DARYAEI CHECKED HIS clock again. Yes, finally, it was time. He placed a telephone call over a secure line to the UIR embassy in Paris. There, the ambassador placed a call to someone else. That person made a call to London. In all cases, the words exchanged were innocuous. The message was not.
PAST CUMBERLAND, HAGERSTOWN, Frederick, Raman turned
south on 1-270 for the last hour's worth into Washington. He was tired, but his hands tingled. He'd see a dawn this morning. Perhaps his last. If so, he hoped it would be a pretty one.
THE NOISE MADE the agents jump. Both checked their watches. First of all, the number calling in came up on an LED display. It was overseas, code 44, which made it from the U.K.
"Yes?" It was the voice of the subject, Mohammed Alahad.
"Sorry to disturb you so early. I call about the three-meter Isfahan, the red one. Has it arrived yet? My customer is very anxious." The voice was accented, but not in quite the right way.
"Not yet," the groggy voice replied. "I have asked my supplier about it."
"Very well, but as I said, my customer is quite anxious."
"I will see what I can do. Good-bye." And the line went dead. Don Selig lifted his cellular phone, dialed headquarters, and gave them the U.K. number for a quick check.
"Lights just came on," Agent Scott said. "Looks like it woke our boy up. Heads up," she said into her portable radio. "Subject is up and moving."
"Got the lights, Sylvia," another agent assured her.
Five minutes later, he emerged from the front door of the garden-style apartment building. Tracking him was not the least bit easy, but the agents had taken the trouble to locate the four closest public phones and had people close to all of them.
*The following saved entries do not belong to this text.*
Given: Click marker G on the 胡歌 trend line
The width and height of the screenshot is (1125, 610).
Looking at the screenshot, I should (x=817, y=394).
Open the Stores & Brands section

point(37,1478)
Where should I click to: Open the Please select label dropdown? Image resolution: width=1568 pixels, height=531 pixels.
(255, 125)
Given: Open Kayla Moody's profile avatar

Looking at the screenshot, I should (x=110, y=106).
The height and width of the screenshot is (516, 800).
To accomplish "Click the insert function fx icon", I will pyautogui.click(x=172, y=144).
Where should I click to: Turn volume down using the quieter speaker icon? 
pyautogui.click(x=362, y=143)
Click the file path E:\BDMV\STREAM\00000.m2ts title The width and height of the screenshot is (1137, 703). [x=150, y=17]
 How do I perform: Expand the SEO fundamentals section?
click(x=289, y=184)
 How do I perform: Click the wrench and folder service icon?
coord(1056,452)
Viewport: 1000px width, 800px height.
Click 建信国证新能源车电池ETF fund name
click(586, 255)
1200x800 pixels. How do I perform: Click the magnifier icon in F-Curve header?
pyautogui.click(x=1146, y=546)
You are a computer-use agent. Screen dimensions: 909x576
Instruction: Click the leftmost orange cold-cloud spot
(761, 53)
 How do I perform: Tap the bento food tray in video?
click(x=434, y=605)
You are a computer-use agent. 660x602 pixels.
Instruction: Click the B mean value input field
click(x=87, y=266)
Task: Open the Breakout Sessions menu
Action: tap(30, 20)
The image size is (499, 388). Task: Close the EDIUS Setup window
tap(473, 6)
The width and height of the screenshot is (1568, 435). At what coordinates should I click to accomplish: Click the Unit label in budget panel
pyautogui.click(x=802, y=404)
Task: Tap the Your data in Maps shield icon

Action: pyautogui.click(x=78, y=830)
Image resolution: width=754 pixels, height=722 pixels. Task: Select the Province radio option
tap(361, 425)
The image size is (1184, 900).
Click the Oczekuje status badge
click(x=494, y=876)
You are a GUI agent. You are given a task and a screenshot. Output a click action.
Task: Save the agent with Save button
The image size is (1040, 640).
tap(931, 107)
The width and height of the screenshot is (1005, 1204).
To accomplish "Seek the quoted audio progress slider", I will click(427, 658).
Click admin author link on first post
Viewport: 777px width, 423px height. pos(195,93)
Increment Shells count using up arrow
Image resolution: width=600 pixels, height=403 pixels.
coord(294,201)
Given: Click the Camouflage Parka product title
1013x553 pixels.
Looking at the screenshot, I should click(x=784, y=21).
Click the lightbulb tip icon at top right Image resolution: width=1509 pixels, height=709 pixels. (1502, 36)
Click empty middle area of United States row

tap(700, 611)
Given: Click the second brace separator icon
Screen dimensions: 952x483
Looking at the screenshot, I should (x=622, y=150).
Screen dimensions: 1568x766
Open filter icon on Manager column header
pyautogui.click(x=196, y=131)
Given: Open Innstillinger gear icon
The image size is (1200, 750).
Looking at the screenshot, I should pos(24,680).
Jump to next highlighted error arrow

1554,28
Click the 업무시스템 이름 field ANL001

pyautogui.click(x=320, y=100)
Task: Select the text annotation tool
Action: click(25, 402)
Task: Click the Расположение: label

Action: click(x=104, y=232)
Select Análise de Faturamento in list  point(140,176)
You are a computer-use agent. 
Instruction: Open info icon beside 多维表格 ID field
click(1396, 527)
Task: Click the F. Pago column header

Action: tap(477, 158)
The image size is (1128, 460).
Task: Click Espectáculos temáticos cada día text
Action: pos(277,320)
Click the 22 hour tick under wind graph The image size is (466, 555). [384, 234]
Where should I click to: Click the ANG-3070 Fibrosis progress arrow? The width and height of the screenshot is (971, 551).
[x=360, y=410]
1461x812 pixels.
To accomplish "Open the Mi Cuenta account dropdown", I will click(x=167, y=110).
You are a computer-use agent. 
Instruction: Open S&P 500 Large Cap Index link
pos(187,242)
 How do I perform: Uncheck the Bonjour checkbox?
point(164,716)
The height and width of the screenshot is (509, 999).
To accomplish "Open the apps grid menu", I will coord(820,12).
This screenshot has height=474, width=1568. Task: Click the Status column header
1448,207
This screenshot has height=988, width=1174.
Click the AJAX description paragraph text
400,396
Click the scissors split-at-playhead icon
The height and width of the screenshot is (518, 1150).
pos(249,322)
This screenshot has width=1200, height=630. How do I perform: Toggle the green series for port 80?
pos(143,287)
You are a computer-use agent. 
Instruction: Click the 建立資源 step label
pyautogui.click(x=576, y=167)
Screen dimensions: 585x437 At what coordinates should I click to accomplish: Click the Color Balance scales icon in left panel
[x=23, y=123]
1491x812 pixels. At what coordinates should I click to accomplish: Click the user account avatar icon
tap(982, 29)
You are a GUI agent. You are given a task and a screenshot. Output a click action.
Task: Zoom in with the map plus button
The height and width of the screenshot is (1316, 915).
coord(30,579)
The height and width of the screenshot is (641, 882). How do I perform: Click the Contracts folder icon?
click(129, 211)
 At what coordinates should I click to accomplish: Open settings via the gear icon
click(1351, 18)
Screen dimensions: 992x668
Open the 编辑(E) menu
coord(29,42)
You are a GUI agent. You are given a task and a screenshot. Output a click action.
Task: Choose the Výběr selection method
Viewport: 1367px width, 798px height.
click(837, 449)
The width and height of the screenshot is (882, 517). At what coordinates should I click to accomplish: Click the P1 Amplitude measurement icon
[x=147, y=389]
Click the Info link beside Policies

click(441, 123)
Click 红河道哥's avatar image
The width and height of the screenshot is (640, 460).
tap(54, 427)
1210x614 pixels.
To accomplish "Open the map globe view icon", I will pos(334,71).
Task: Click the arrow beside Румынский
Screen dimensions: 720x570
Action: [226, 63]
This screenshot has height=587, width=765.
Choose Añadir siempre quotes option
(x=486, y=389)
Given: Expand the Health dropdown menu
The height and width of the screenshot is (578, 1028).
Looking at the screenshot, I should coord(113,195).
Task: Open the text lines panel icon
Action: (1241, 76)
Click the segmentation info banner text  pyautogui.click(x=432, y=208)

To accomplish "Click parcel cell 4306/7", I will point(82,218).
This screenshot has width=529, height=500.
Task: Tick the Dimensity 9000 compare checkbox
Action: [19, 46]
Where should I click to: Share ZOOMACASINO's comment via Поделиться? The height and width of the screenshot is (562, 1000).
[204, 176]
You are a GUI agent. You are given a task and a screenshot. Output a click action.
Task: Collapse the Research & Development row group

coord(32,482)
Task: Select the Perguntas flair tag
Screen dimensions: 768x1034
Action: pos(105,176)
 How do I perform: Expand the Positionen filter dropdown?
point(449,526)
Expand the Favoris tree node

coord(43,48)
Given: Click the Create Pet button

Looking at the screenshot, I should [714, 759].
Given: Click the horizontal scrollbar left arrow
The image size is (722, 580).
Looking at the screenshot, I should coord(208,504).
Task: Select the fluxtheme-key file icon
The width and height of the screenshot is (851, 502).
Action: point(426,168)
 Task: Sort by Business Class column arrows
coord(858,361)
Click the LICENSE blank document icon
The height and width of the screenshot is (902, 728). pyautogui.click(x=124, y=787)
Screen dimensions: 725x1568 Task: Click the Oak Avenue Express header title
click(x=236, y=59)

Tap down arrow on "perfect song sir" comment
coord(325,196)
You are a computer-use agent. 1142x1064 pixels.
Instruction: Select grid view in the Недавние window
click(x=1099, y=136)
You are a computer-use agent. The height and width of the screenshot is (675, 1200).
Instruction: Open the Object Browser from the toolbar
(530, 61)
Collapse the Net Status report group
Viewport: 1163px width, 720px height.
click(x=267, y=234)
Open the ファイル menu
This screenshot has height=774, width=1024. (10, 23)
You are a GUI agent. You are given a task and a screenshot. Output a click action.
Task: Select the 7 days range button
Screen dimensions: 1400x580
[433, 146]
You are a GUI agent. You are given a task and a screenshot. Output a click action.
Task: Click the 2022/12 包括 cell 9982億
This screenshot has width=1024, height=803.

It turned out that he picked one at a combination gas station/convenience store. The computer monitor would tell them what number he called, but through a long-lens camera he was observed to drop in a quarter. The agent on the camera saw him hit 3-6-3 in rapid succession. It was clear a few seconds later, when another tapped phone rang, and was answered by a digital answering machine.
"Mr. Sloan, this is Mr. Alahad. Your rug is in. I don't understand why you do not call me, sir." Click.
"Bingo!" another agent called over the radio net. "That's it. He called Raman's number. Mr. Sloan, we have your rug."
Yet another voice came on. "This is O'Day. Take him down right now!"